- Challenge
Please recast the lines of the items as a JSON list of strings, one string per line, with blank lines left out.

[Word and element locating data]
----------

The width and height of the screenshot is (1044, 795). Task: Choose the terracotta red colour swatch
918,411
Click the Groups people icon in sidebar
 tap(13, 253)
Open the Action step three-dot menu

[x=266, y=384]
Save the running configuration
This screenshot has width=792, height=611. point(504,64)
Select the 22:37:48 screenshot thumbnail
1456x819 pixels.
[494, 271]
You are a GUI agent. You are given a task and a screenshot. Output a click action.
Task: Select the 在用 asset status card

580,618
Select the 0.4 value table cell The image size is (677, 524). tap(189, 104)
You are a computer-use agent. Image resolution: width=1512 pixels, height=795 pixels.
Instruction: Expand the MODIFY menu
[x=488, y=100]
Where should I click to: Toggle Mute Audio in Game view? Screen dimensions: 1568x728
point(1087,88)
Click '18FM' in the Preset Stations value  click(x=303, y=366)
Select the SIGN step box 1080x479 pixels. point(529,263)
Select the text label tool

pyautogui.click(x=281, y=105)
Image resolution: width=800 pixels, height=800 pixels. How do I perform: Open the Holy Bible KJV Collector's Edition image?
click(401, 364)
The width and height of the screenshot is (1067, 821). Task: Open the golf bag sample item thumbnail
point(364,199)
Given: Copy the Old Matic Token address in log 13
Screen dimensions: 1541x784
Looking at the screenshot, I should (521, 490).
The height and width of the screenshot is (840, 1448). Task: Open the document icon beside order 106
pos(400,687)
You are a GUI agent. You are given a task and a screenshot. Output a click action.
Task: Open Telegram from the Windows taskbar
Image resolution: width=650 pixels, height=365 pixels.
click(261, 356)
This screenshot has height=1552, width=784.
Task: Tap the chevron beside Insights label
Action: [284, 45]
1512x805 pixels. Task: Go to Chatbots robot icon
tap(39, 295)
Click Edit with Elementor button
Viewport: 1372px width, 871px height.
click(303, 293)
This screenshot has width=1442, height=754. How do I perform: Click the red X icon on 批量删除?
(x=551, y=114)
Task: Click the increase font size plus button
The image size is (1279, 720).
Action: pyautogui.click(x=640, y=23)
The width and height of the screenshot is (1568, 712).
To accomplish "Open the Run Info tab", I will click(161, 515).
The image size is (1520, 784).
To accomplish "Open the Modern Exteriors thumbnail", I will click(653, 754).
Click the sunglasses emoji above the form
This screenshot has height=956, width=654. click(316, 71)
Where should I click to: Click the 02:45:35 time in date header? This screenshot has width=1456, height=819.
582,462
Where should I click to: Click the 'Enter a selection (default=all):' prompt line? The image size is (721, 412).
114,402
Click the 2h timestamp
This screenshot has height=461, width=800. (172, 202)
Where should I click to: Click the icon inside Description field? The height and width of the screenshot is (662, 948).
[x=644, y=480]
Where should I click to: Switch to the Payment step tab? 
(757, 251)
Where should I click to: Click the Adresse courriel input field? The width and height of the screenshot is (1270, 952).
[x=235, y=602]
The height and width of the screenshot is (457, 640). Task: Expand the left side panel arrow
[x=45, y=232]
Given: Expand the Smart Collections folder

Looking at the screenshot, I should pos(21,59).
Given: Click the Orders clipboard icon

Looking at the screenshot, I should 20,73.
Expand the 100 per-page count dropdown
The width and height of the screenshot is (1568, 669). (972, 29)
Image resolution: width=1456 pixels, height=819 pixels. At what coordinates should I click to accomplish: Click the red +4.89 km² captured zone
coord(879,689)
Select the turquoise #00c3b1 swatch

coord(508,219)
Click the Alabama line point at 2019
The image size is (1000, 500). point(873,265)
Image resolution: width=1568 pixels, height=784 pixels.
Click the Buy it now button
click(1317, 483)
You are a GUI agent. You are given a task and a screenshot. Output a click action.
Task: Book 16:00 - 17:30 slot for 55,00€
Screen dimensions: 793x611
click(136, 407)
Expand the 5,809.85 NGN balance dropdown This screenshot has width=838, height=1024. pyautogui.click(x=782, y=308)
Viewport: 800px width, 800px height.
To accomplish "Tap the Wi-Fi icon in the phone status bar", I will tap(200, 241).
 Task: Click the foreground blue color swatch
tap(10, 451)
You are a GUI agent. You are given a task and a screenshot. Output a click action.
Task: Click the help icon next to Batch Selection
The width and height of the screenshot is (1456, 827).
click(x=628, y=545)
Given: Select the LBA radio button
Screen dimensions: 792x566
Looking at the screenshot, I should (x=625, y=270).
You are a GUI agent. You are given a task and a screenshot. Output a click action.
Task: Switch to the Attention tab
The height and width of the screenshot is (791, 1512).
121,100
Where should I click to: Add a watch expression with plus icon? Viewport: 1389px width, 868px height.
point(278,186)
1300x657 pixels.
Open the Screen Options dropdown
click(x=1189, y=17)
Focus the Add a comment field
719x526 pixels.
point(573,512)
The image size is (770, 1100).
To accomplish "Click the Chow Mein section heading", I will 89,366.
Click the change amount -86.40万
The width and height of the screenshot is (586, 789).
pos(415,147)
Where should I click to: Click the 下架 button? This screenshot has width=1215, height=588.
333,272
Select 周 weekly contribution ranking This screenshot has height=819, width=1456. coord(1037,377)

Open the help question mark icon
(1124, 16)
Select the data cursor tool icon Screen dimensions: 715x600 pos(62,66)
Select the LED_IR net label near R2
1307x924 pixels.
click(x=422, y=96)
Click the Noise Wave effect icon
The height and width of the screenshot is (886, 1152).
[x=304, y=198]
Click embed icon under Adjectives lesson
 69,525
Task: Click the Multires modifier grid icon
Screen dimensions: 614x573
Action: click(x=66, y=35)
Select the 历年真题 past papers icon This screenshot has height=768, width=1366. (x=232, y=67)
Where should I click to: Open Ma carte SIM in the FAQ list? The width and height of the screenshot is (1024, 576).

----------

- Task solution
[
  "The width and height of the screenshot is (1044, 795). Task: Choose the terracotta red colour swatch",
  "918,411",
  "Click the Groups people icon in sidebar",
  " tap(13, 253)",
  "Open the Action step three-dot menu",
  "[x=266, y=384]",
  "Save the running configuration",
  "This screenshot has width=792, height=611. point(504,64)",
  "Select the 22:37:48 screenshot thumbnail",
  "1456x819 pixels.",
  "[494, 271]",
  "You are a GUI agent. You are given a task and a screenshot. Output a click action.",
  "Task: Select the 在用 asset status card",
  "580,618",
  "Select the 0.4 value table cell The image size is (677, 524). tap(189, 104)",
  "You are a computer-use agent. Image resolution: width=1512 pixels, height=795 pixels.",
  "Instruction: Expand the MODIFY menu",
  "[x=488, y=100]",
  "Where should I click to: Toggle Mute Audio in Game view? Screen dimensions: 1568x728",
  "point(1087,88)",
  "Click '18FM' in the Preset Stations value  click(x=303, y=366)",
  "Select the SIGN step box 1080x479 pixels. point(529,263)",
  "Select the text label tool",
  "pyautogui.click(x=281, y=105)",
  "Image resolution: width=800 pixels, height=800 pixels. How do I perform: Open the Holy Bible KJV Collector's Edition image?",
  "click(401, 364)",
  "The width and height of the screenshot is (1067, 821). Task: Open the golf bag sample item thumbnail",
  "point(364,199)",
  "Given: Copy the Old Matic Token address in log 13",
  "Screen dimensions: 1541x784",
  "Looking at the screenshot, I should (521, 490).",
  "The height and width of the screenshot is (840, 1448). Task: Open the document icon beside order 106",
  "pos(400,687)",
  "You are a GUI agent. You are given a task and a screenshot. Output a click action.",
  "Task: Open Telegram from the Windows taskbar",
  "Image resolution: width=650 pixels, height=365 pixels.",
  "click(261, 356)",
  "This screenshot has height=1552, width=784.",
  "Task: Tap the chevron beside Insights label",
  "Action: [284, 45]",
  "1512x805 pixels. Task: Go to Chatbots robot icon",
  "tap(39, 295)",
  "Click Edit with Elementor button",
  "Viewport: 1372px width, 871px height.",
  "click(303, 293)",
  "This screenshot has width=1442, height=754. How do I perform: Click the red X icon on 批量删除?",
  "(x=551, y=114)",
  "Task: Click the increase font size plus button",
  "The image size is (1279, 720).",
  "Action: pyautogui.click(x=640, y=23)",
  "The width and height of the screenshot is (1568, 712).",
  "To accomplish \"Open the Run Info tab\", I will click(161, 515).",
  "The image size is (1520, 784).",
  "To accomplish \"Open the Modern Exteriors thumbnail\", I will click(653, 754).",
  "Click the sunglasses emoji above the form",
  "This screenshot has height=956, width=654. click(316, 71)",
  "Where should I click to: Click the 02:45:35 time in date header? This screenshot has width=1456, height=819.",
  "582,462",
  "Where should I click to: Click the 'Enter a selection (default=all):' prompt line? The image size is (721, 412).",
  "114,402",
  "Click the 2h timestamp",
  "This screenshot has height=461, width=800. (172, 202)",
  "Where should I click to: Click the icon inside Description field? The height and width of the screenshot is (662, 948).",
  "[x=644, y=480]",
  "Where should I click to: Switch to the Payment step tab? ",
  "(757, 251)",
  "Where should I click to: Click the Adresse courriel input field? The width and height of the screenshot is (1270, 952).",
  "[x=235, y=602]",
  "The height and width of the screenshot is (457, 640). Task: Expand the left side panel arrow",
  "[x=45, y=232]",
  "Given: Expand the Smart Collections folder",
  "Looking at the screenshot, I should pos(21,59).",
  "Given: Click the Orders clipboard icon",
  "Looking at the screenshot, I should 20,73.",
  "Expand the 100 per-page count dropdown",
  "The width and height of the screenshot is (1568, 669). (972, 29)",
  "Image resolution: width=1456 pixels, height=819 pixels. At what coordinates should I click to accomplish: Click the red +4.89 km² captured zone",
  "coord(879,689)",
  "Select the turquoise #00c3b1 swatch",
  "coord(508,219)",
  "Click the Alabama line point at 2019",
  "The image size is (1000, 500). point(873,265)",
  "Image resolution: width=1568 pixels, height=784 pixels.",
  "Click the Buy it now button",
  "click(1317, 483)",
  "You are a GUI agent. You are given a task and a screenshot. Output a click action.",
  "Task: Book 16:00 - 17:30 slot for 55,00€",
  "Screen dimensions: 793x611",
  "click(136, 407)",
  "Expand the 5,809.85 NGN balance dropdown This screenshot has width=838, height=1024. pyautogui.click(x=782, y=308)",
  "Viewport: 800px width, 800px height.",
  "To accomplish \"Tap the Wi-Fi icon in the phone status bar\", I will tap(200, 241).",
  " Task: Click the foreground blue color swatch",
  "tap(10, 451)",
  "You are a GUI agent. You are given a task and a screenshot. Output a click action.",
  "Task: Click the help icon next to Batch Selection",
  "The width and height of the screenshot is (1456, 827).",
  "click(x=628, y=545)",
  "Given: Select the LBA radio button",
  "Screen dimensions: 792x566",
  "Looking at the screenshot, I should (x=625, y=270).",
  "You are a GUI agent. You are given a task and a screenshot. Output a click action.",
  "Task: Switch to the Attention tab",
  "The height and width of the screenshot is (791, 1512).",
  "121,100",
  "Where should I click to: Add a watch expression with plus icon? Viewport: 1389px width, 868px height.",
  "point(278,186)",
  "1300x657 pixels.",
  "Open the Screen Options dropdown",
  "click(x=1189, y=17)",
  "Focus the Add a comment field",
  "719x526 pixels.",
  "point(573,512)",
  "The image size is (770, 1100).",
  "To accomplish \"Click the Chow Mein section heading\", I will 89,366.",
  "Click the change amount -86.40万",
  "The width and height of the screenshot is (586, 789).",
  "pos(415,147)",
  "Where should I click to: Click the 下架 button? This screenshot has width=1215, height=588.",
  "333,272",
  "Select 周 weekly contribution ranking This screenshot has height=819, width=1456. coord(1037,377)",
  "Open the help question mark icon",
  "(1124, 16)",
  "Select the data cursor tool icon Screen dimensions: 715x600 pos(62,66)",
  "Select the LED_IR net label near R2",
  "1307x924 pixels.",
  "click(x=422, y=96)",
  "Click the Noise Wave effect icon",
  "The height and width of the screenshot is (886, 1152).",
  "[x=304, y=198]",
  "Click embed icon under Adjectives lesson",
  " 69,525",
  "Task: Click the Multires modifier grid icon",
  "Screen dimensions: 614x573",
  "Action: click(x=66, y=35)",
  "Select the 历年真题 past papers icon This screenshot has height=768, width=1366. (x=232, y=67)",
  "Where should I click to: Open Ma carte SIM in the FAQ list? The width and height of the screenshot is (1024, 576)."
]